Since the only option in the Wordpress Dashboard is to change the password, I had to look in phpmyadmin, under wp_users table at his password. The things is, the password is encrypted unde wordpress's unique encoding hash, phpass I believe, since it starts with $P$B. If it was 2008 again and wordpress would've used MD5 to enconde password in sql tables, it would have been easier.
From my knowledge I know that phpass pasword can't be decrypted, naturally, since it's a one-way encryption method. The only way would be to bruteforce it, which is out of the question.

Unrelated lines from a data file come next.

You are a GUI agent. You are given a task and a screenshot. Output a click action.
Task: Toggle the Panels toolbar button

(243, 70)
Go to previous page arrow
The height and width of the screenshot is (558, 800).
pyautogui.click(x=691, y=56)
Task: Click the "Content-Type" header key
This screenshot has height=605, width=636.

And then, I thought about resending the user an e-mail containing the password. I searched the plugins page and found one named: 'Re-send Welcome e-mail' which still resets it eventualy. I think that this method is plausable, because, if I change the password in the wp_users table with another one encoded in phpass, he can login with the new one, so Wordpress somehow verifies it by encoding or decoding it, or by enconding it and comparing the hash of the password entered with the one already present in the wp_users table, under that user's row.
Is there a plugin available or a turn-around to this situations? I overthinked the whole situation and now I'm out of solutions which are in my league of knowledge.
The whole idea of hashing is that you can't read the password. So no, you can't resend or retrieve the password from a hashed string besides trying bruteforce.